NO wonder Tony cannot understand what Mark would surely now understand, adapting his words against religion (with which, as a practising Christian, I do not, of course concur, while fully accepting Marx’s assessment of actual, concrete conditions, which were true then, and are true again now).
Marx famously said: “Religion is the sigh of the oppressed creature, the heart of a heartless world, and the soul of soulless conditions. It is the opium of the people.”, and the Sanders/Corby phenomenon is “the sigh of the oppressed, the heart of a heartless world, soul of soulless conditions”. Of course Tony cannot understand this!
I wonder for how long you will be able to say this and I will be allowed to publish it
I suspect that we will get a ‘repentance’ from Blair in old age when all sources of further power play are not possible and the reality of mortality can no longer be denied. They all do it and we’ll here it then when it is far too late.
We must remember that Blair ‘converted’ to Catholicism so he considers himself as a ‘Christian’ farcical as might appear-perhaps he is as Christian as the Borgias-perhaps Corbyn and Sanders are Savanarolas for him!

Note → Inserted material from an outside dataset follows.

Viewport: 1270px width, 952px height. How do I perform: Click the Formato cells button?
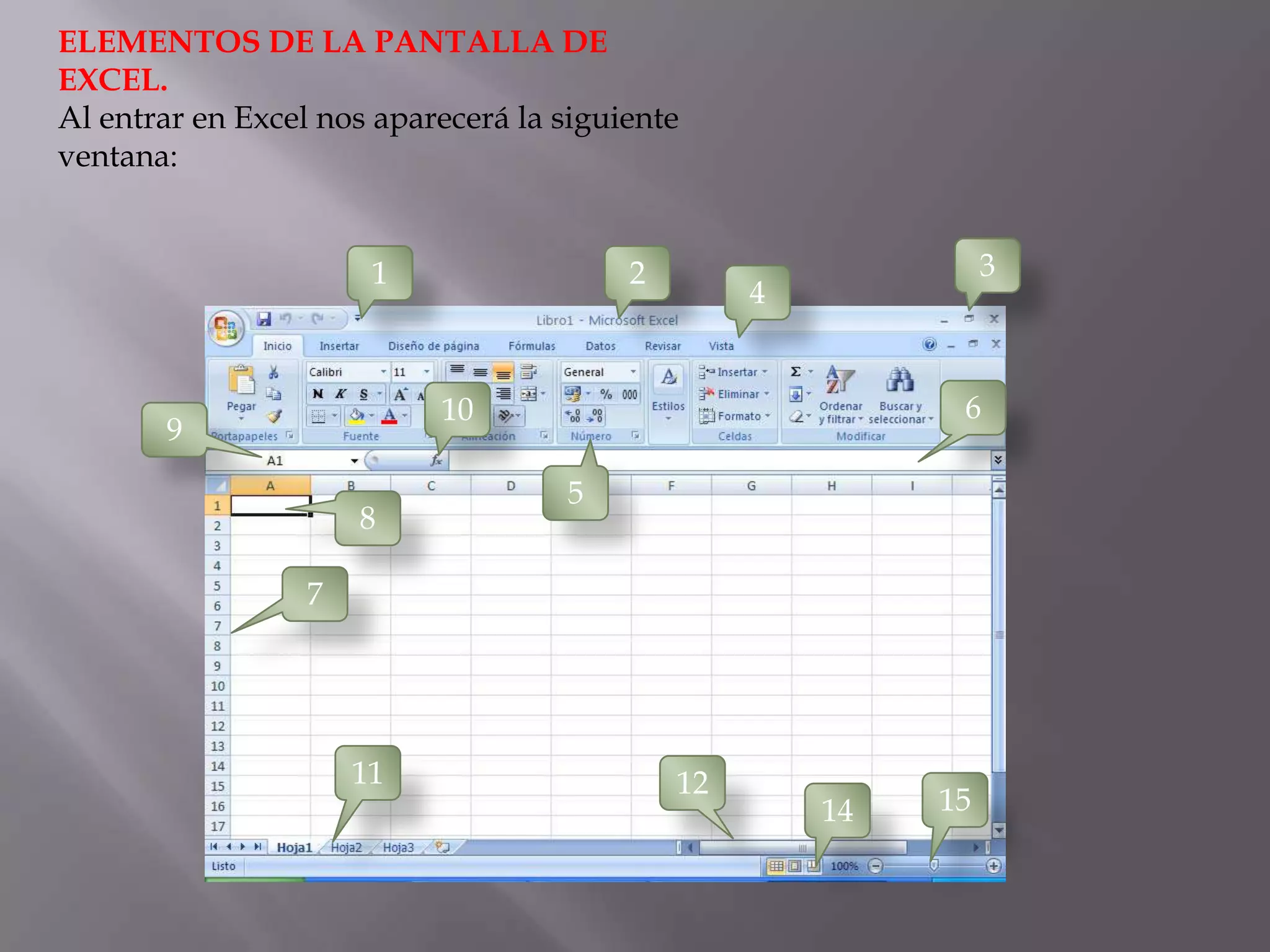click(x=735, y=416)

Simon, I have written on Blair’s “conversion” (a word I truly HATE with reference to Christians who change denomination from their birth denomination to Roman Catholicism, as Blair did) from his Anglo-Catholicism to Roman Catholicism.
Here’s the man who mocked the “theological quibblings” of different Socialist sects (a fair observation, I have to admit), and eschewed “ideology” in favour of “what matters is what works”, who then decides to leave Canterbury and go over to Rome (even though for Anglo-Catholics such as Blair, and myself, except for acceptance of Papal supremacy, there’s hardly a fag paper’s difference between the two stances)
So, ideology DOES matter (for Christianity is, of course, an ideology), including relatively minor differences in stance and beliefs.
And to crown it all, Blair suggested he could not do this while PM, because there is a constitution bar on Roman Catholics becoming PM!!!
Rubbish! The ONLY such bar is on heirs to the throne, who must give up their right to accession on becoming RC (as did Freddie Windsor, Princess Michael of Kent’s son, on marrying an RC & becoming RC).
No, Blair’s refusal was both cowardly (“mustn’t frighten the horses!!) and calculating – for to have done such a thing while in office would have been to admit that overt ideology DOES matter, as does intellectual and conscientious dissent.
I regard his behaviour here as absolutely despicable: had he either remained Anglican OR openly become Roman Catholic while still PM, I would have respected him in this matter – but to skulk off, and do it offstage, and hope no one noticed – contemptible!
Blair should be tried for war crimes at the international court in the Hague. He was a Bush puppet in an illegal war, period. Even the attorney general at the time told him it was illegal, but changed his mind.( one wonders what was under the blanket for him to change direction !) And to top it all became a peace envoy for the middle east, what a joke, unfortunately it’s not funny.
Blair – a master of deception trying his skills again.
Blair always struck me as a cynic.
He has no faith in the better side of people. He would rather pander to our more selfish side and be seen as a champion of that than appeal to the better side that resides in many of us.
Like many in New Labour, he stopped believing in people when he felt that people no longer believed in the Labour party. It is not clear who abandoned who.
His wealth insulates him from the truth – as money does for many these days. And the truth is that free markets and the their supposed wisdom have been tried and found not to have worked.
“Third, neoliberals think there is only one revealed truth. Anything else is incomprehensible. This is the strength of that belief system.”
Chris Hedges and John Ralston Saul discussing “Neoliberalsm as Utpoianism”. This discussion made so much sense when I first watched it. It crystalized my own somewhat confused thoughts and feelings and confirmed my suspicion that Neoliberalism is an ideology.